**Exercise aim:**
Using the Scoary README below, decide whether each statement agrees with it, answering yes or no and quoting the deciding words. 1. Scoary has to be installed before it can be used. 2. Scoary needs two input files. 3. In v1.1, genes sharing the same naïve p-value have their adjusted p-values penalized with an increasing factor.

**Text under study:**

=== Begin Enclosure ===

Skip to content

Latest commit

 

History

History
177 lines (134 loc) · 8.78 KB

README.md

File metadata and controls

177 lines (134 loc) · 8.78 KB

Scoary

Pan-genome wide association studies

Scoary is designed to take the gene_presence_absence.csv file from [Roary] (https://sanger-pathogens.github.io/Roary/) as well as a traits file created by the user and calculate the assocations between all genes in the accessory genome (all genes that are present in i genomes where 1 < i < N) and the traits. Scoary reports a list of genes sorted by strength of association per trait.

Contents

  • [What's new] (#whats-new)
  • [Dependencies] (#dependencies)
  • [Installation] (#installation)
  • [Usage] (#usage)
  • [Input] (#input)
  • [Output] (#output)
  • [Options] (#options)
  • [License] (#license)
  • [Etymology] (#etymology)
  • [Citation] (#citation)
  • [Contact] (#contact)

What's new?

Current release - v1.1 (29th Mar 2016)

  • Scoary now imports all methods from Scoary_methods in order to circumvent errors when trying to run Scoary under Python 3.x.
  • Genes that have the same naïve p-value now have adjusted p-values penalized with the same factor rather than an increasing one.

Dependencies

Installation

Scoary is a standalone python script and does not require any installation. Simply clone the git repository:

git clone https://github.com/AdmiralenOla/Scoary

and you're ready to use Scoary. If you want to add it to your $PATH variable:

export PATH="/Path/to/Scoary:$PATH"

Usage

scoary.py -g gene_presence_absence.csv -t traits.csv

Input

Scoary requires two input files: The gene_presence_absence.csv file from [Roary] (https://sanger-pathogens.github.io/Roary/) and a list of traits to test associations to.

=== End Enclosure ===

**Source data:**

=== Begin Enclosure ===

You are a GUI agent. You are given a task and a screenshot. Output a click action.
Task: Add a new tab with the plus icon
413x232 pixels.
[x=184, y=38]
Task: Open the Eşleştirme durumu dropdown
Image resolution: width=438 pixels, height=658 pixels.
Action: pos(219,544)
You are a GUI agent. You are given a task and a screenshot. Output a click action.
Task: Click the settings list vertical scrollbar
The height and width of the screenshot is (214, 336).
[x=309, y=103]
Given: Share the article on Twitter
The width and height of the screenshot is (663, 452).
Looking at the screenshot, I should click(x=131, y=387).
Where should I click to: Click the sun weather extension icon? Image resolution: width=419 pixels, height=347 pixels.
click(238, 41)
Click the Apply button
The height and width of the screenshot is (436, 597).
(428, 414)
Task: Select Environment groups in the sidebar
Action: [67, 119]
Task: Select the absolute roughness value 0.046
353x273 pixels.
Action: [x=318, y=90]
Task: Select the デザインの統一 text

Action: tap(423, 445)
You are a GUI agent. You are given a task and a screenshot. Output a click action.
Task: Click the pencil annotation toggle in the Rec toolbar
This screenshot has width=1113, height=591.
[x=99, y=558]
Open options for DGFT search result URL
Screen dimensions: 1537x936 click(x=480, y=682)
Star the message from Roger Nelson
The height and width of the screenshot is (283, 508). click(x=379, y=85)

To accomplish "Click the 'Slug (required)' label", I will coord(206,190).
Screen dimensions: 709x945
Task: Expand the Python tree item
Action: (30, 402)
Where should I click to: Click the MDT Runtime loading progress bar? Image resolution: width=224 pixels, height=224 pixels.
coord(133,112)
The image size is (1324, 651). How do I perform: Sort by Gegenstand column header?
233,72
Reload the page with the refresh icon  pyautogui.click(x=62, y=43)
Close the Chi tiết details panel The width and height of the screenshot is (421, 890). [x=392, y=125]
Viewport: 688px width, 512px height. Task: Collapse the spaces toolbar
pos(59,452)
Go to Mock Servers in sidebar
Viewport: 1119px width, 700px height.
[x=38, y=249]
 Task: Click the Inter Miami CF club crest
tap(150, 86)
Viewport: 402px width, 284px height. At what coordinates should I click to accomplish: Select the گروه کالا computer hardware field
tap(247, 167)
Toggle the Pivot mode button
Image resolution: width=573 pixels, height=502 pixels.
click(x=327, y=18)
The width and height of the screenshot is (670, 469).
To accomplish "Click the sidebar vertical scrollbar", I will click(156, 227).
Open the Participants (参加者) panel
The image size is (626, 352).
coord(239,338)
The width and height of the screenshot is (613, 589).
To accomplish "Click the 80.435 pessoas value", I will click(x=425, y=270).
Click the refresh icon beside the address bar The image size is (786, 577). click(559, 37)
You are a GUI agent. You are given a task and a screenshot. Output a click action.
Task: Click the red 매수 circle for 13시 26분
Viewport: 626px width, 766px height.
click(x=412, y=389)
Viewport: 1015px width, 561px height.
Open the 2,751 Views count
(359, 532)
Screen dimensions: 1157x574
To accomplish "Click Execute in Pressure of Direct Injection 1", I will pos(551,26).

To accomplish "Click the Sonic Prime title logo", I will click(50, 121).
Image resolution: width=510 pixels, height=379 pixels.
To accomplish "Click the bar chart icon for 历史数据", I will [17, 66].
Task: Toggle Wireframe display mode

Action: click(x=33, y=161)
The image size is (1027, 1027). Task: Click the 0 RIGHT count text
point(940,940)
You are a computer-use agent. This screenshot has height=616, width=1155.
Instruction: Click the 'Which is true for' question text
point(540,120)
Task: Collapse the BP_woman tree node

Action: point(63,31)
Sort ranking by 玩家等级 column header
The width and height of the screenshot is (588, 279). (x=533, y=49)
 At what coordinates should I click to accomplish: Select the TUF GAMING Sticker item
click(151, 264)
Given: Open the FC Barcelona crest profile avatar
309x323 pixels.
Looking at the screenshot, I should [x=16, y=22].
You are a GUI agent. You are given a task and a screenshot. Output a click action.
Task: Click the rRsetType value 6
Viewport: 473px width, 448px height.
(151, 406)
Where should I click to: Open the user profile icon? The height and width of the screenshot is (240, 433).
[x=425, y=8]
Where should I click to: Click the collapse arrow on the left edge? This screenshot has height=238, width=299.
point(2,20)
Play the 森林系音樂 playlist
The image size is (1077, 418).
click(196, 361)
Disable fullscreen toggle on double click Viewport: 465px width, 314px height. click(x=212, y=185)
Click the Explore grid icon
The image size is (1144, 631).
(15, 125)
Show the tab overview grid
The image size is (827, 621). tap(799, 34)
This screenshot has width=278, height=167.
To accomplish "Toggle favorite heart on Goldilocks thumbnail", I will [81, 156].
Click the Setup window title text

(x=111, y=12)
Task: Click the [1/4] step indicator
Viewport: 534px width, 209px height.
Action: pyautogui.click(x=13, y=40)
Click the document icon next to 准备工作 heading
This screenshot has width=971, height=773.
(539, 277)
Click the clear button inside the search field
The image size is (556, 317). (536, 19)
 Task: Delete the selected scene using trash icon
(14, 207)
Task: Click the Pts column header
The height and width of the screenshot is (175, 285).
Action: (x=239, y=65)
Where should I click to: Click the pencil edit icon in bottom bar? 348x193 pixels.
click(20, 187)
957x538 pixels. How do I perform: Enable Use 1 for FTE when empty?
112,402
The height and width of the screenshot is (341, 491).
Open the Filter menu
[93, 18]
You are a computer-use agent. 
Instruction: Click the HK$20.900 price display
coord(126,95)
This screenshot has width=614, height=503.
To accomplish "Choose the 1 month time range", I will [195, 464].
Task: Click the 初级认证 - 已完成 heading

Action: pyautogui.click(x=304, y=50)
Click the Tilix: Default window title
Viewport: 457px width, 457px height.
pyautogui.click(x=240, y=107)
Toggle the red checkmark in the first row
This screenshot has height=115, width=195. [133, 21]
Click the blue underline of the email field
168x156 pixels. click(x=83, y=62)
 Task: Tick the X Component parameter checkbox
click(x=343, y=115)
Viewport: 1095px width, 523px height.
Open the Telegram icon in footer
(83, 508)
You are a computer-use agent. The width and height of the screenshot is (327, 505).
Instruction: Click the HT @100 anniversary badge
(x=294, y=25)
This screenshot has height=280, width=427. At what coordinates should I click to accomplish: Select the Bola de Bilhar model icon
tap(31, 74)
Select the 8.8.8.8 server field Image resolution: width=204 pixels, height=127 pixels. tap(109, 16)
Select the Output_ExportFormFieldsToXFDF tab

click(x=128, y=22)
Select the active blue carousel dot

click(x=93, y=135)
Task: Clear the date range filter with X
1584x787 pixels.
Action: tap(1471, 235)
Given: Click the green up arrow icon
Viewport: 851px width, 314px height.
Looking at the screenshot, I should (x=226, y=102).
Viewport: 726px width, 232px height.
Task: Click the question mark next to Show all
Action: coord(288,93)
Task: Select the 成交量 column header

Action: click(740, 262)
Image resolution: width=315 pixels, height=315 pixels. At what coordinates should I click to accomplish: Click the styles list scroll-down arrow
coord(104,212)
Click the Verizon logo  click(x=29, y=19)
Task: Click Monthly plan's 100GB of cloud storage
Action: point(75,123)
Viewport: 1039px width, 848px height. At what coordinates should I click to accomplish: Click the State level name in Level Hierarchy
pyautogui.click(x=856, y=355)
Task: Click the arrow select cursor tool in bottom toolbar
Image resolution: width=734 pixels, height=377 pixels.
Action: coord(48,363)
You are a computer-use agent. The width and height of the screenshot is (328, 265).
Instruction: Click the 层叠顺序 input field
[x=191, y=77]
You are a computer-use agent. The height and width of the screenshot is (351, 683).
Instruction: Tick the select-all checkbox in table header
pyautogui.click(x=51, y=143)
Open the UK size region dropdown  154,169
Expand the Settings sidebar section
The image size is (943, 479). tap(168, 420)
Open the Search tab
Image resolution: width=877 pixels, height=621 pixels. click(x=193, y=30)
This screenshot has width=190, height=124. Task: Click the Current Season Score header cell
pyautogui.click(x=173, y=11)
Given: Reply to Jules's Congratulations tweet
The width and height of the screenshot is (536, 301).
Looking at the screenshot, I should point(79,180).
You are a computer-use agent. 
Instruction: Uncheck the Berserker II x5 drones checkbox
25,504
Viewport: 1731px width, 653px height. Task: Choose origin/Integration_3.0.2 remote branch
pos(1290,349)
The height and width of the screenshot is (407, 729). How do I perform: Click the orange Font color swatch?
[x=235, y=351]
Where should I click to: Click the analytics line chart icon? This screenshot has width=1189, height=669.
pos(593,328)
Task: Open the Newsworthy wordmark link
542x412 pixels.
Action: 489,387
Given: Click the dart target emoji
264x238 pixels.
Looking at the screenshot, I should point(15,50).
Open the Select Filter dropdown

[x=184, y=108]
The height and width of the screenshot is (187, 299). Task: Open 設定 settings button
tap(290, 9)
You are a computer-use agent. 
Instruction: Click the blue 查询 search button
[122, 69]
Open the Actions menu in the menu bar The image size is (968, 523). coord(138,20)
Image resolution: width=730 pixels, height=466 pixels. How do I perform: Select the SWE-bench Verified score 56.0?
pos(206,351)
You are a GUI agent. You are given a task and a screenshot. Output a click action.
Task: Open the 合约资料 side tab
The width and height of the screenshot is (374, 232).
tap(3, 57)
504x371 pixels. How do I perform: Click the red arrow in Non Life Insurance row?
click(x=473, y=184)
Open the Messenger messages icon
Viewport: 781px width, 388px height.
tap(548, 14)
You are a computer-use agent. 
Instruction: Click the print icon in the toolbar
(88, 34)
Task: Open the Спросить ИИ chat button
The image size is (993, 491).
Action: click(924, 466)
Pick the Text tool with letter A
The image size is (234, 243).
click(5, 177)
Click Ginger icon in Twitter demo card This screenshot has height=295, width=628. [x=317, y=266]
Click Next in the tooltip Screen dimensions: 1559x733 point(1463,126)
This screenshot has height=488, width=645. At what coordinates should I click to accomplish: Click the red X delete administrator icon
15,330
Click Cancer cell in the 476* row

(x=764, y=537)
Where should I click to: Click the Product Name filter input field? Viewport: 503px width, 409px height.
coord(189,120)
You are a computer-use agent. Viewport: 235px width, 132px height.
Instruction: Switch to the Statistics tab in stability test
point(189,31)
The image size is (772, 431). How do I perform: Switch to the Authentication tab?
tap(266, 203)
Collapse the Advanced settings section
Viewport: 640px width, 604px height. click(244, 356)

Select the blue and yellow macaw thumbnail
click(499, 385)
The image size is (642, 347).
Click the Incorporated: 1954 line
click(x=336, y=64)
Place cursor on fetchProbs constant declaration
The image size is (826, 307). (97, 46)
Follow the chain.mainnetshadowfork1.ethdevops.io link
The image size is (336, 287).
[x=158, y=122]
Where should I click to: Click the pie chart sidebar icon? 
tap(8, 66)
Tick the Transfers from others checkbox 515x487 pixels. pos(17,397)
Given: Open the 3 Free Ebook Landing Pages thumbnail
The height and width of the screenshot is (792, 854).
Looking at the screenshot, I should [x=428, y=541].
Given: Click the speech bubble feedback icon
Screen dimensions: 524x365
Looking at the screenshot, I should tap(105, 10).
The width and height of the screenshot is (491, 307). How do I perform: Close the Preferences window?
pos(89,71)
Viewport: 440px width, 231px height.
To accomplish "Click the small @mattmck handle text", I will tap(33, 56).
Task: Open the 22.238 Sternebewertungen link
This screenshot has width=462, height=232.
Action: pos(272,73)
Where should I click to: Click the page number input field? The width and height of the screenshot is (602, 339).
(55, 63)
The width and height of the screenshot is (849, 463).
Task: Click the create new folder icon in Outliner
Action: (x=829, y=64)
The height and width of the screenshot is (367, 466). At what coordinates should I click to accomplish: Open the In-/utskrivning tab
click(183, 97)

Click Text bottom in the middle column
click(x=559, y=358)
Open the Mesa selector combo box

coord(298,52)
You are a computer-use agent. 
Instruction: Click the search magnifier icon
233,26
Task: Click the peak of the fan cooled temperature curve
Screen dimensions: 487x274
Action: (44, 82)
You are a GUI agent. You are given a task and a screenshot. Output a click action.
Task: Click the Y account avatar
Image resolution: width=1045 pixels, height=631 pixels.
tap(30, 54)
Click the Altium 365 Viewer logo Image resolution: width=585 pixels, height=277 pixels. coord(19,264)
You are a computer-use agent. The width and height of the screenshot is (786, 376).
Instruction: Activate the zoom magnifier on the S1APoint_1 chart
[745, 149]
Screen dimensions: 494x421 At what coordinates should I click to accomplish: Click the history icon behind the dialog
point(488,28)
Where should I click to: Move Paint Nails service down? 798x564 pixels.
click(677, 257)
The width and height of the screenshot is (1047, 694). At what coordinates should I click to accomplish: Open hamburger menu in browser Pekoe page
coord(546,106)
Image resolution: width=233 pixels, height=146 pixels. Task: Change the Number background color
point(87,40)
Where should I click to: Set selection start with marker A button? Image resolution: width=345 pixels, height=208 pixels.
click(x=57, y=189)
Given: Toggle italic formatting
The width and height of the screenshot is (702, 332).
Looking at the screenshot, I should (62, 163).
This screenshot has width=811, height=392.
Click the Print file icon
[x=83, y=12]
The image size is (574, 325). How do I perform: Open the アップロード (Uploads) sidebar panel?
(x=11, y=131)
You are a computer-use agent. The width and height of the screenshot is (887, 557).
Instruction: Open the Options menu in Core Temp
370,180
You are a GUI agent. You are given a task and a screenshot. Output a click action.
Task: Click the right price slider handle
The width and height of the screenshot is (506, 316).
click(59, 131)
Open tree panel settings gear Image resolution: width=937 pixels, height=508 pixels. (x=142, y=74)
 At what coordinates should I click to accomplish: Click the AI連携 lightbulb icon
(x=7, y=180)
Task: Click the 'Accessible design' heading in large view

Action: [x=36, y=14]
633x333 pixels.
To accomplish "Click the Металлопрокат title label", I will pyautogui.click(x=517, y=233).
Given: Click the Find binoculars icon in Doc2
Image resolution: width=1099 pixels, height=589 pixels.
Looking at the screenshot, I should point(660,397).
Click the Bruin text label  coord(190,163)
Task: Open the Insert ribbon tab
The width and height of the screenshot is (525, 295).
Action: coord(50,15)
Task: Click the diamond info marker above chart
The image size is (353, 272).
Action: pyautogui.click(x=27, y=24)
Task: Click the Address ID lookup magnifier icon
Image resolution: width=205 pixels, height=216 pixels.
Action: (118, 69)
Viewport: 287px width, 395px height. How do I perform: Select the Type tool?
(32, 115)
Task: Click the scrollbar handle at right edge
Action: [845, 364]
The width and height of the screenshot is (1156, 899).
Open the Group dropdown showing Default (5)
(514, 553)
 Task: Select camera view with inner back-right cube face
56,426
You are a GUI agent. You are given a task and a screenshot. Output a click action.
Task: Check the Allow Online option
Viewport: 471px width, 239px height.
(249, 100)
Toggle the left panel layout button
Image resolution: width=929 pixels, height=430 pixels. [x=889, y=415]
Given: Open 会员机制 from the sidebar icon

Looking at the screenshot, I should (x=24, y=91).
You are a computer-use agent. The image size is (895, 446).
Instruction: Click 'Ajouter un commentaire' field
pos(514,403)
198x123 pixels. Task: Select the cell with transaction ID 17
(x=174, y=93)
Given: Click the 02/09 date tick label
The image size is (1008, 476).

=== End Enclosure ===

**Result of this task:**
1. No: "Scoary is a standalone python script and does not require any installation."
2. Yes: "Scoary requires two input files"
3. No: "Genes that have the same naïve p-value now have adjusted p-values penalized with the same factor rather than an increasing one."